PAGE TEXT =
Auto Trail told me to force the handle round until you can put it into the store position, its on a type of rachet and you hear it clicking.

Be gentle

Best regards
Broom


----------



## seamusog

Thanks Broom,
its got about half a turn to go before I can recess it so I will get in about it today.Its a crappy set up anyway,no poblems with my previous 840 which was a 57 reg,but I have no confidence in this one,I feel its going to disintegrate in my hands as I apply pressure.Every time I buy a new Auto-Trail the cost cutting and drop in quality are glaringly obvious.thanks once again,regards,seamus.


----------



## scept1c

Hi All, I purchased a new Auto-Trail Cheyenne 696G about 5 weeks ago and at the time had a Cobra alarm fitted. The alarm can be triggered if there is a sudden air pressure change inside the van.

I first noticed a problem with the main skylight one windy night about 3 weeks ago when the alarm went off at 3am. I found that when the skylight was fully closed it could be pushed up slightly and did not lock in the same way as the other 2 smaller skylights. I also noticed that the winding handle did not have a latch button and I don't know if this is normal. The 2 smaller skylight handles have latch buttons.

I had been in discussion with the dealer about a couple of other minor issues and intended to raise a query about the skylight next week.

8O Disaster, last night it was raining and a little windy when the alarm went off again which in some respects was fortunate because I discovered that the skylight was open to the elements. I was able to take action before any water damage occurred inside the van. I got my house ladder out and in darkness, wind and pouring rain discovered that the skylight had parted from the opening mechanism. I did a temporary repair using a couple of bricks to keep the skylight closed to stop the rain coming in.

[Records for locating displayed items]
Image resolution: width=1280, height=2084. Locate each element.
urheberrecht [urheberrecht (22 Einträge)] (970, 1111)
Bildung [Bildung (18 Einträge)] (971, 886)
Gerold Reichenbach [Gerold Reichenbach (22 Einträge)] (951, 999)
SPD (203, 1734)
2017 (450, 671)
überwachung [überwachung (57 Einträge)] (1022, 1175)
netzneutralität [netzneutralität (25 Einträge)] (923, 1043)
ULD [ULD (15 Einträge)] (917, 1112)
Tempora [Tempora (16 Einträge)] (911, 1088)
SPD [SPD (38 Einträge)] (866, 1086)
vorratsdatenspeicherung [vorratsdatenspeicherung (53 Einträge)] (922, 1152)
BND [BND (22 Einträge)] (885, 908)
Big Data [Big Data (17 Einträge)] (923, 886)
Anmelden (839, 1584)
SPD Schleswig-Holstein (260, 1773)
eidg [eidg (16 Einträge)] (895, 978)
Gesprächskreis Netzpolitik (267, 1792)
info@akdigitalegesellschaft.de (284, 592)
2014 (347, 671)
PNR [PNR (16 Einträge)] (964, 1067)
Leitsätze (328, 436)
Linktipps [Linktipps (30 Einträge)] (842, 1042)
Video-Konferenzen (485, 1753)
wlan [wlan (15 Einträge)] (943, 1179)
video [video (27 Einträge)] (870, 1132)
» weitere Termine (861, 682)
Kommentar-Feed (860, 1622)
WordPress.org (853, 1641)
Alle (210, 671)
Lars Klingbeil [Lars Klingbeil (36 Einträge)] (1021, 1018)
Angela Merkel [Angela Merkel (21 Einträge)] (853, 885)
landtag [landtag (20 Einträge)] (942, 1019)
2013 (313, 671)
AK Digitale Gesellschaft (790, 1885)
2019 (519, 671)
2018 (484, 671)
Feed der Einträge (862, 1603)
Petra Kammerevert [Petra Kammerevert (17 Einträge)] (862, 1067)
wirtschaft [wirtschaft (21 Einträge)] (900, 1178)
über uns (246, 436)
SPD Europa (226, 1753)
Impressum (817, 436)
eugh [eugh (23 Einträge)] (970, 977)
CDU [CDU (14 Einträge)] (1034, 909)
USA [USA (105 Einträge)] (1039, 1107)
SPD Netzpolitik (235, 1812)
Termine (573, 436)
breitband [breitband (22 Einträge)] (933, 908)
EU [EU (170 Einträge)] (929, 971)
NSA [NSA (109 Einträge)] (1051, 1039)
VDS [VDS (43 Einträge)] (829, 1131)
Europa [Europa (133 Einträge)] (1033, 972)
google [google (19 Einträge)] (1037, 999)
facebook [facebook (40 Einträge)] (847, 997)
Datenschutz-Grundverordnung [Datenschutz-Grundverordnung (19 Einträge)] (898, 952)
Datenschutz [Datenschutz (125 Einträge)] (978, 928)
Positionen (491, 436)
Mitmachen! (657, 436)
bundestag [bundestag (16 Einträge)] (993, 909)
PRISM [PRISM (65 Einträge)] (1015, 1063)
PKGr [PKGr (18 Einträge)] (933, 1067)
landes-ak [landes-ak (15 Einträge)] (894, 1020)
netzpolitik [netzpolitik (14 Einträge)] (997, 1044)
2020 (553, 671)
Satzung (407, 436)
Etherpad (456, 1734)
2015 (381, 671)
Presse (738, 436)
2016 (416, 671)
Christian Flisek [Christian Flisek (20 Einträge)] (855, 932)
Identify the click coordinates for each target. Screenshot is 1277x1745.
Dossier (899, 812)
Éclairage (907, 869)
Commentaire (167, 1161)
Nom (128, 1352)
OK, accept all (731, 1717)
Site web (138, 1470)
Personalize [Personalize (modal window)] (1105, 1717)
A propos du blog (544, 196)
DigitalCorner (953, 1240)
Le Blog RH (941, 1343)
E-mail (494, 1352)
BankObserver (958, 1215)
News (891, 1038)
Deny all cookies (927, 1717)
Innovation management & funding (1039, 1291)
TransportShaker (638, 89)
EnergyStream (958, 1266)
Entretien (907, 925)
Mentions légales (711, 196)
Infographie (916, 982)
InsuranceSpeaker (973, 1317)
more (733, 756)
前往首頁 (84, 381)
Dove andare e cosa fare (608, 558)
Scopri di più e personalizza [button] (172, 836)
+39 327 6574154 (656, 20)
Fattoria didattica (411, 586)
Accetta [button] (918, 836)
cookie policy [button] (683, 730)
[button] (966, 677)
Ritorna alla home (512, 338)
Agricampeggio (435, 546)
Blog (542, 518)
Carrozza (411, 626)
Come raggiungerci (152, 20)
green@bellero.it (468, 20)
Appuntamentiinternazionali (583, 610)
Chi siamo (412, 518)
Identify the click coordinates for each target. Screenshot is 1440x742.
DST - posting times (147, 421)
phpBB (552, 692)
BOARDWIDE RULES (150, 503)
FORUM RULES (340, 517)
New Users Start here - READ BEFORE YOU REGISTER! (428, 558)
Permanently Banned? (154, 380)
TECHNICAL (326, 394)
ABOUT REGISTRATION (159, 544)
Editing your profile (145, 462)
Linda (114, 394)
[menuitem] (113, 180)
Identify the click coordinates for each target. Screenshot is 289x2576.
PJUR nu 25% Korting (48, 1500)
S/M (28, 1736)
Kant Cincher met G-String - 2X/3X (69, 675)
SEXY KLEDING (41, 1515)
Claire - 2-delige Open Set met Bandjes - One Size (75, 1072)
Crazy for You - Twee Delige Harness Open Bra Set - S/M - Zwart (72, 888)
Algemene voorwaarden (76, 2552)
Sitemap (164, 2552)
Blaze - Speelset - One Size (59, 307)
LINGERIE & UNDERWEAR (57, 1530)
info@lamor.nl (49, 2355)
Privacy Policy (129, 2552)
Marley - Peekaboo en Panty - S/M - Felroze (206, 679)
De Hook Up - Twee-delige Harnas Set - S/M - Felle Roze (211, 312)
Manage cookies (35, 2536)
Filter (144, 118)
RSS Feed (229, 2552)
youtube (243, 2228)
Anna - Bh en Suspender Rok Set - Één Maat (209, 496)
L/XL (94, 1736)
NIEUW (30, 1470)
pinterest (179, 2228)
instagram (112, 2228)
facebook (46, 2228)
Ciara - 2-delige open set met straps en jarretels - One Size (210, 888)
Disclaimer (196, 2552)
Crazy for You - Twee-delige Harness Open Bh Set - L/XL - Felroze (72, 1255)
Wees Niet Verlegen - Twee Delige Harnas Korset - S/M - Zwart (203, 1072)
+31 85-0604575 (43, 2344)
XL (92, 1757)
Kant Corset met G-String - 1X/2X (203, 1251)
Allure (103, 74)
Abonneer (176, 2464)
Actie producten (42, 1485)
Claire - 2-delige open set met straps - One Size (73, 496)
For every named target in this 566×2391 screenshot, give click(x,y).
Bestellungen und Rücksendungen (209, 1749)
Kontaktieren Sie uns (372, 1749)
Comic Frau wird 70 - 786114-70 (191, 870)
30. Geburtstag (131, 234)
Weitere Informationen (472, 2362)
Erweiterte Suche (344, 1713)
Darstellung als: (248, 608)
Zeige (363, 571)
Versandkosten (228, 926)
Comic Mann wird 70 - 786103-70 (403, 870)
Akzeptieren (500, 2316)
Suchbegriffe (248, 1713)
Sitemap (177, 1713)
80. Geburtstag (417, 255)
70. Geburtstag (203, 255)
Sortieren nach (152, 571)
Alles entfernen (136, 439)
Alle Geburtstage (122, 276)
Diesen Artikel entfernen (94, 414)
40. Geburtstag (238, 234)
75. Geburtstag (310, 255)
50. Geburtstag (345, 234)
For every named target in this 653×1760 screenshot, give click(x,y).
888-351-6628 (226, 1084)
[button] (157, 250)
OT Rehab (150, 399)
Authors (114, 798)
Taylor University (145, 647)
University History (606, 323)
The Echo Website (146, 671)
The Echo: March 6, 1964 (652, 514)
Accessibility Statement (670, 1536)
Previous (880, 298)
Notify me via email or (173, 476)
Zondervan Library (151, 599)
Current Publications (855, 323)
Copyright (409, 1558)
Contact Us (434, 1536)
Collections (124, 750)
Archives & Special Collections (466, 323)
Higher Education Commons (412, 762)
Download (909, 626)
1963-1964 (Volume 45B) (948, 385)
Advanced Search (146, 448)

ACTIONS TO TAKE =
1 – Please print the passage of the skylight thread between "Hi All, I purchased" and "have latch buttons.", inclusive.
2 – List the names of the forum members who post in the skylight thread.

FINAL ANSWERS =
1 –
Hi All, I purchased a new Auto-Trail Cheyenne 696G about 5 weeks ago and at the time had a Cobra alarm fitted. The alarm can be triggered if there is a sudden air pressure change inside the van.

I first noticed a problem with the main skylight one windy night about 3 weeks ago when the alarm went off at 3am. I found that when the skylight was fully closed it could be pushed up slightly and did not lock in the same way as the other 2 smaller skylights. I also noticed that the winding handle did not have a latch button and I don't know if this is normal. The 2 smaller skylight handles have latch buttons.

2 – Broom, seamusog, scept1c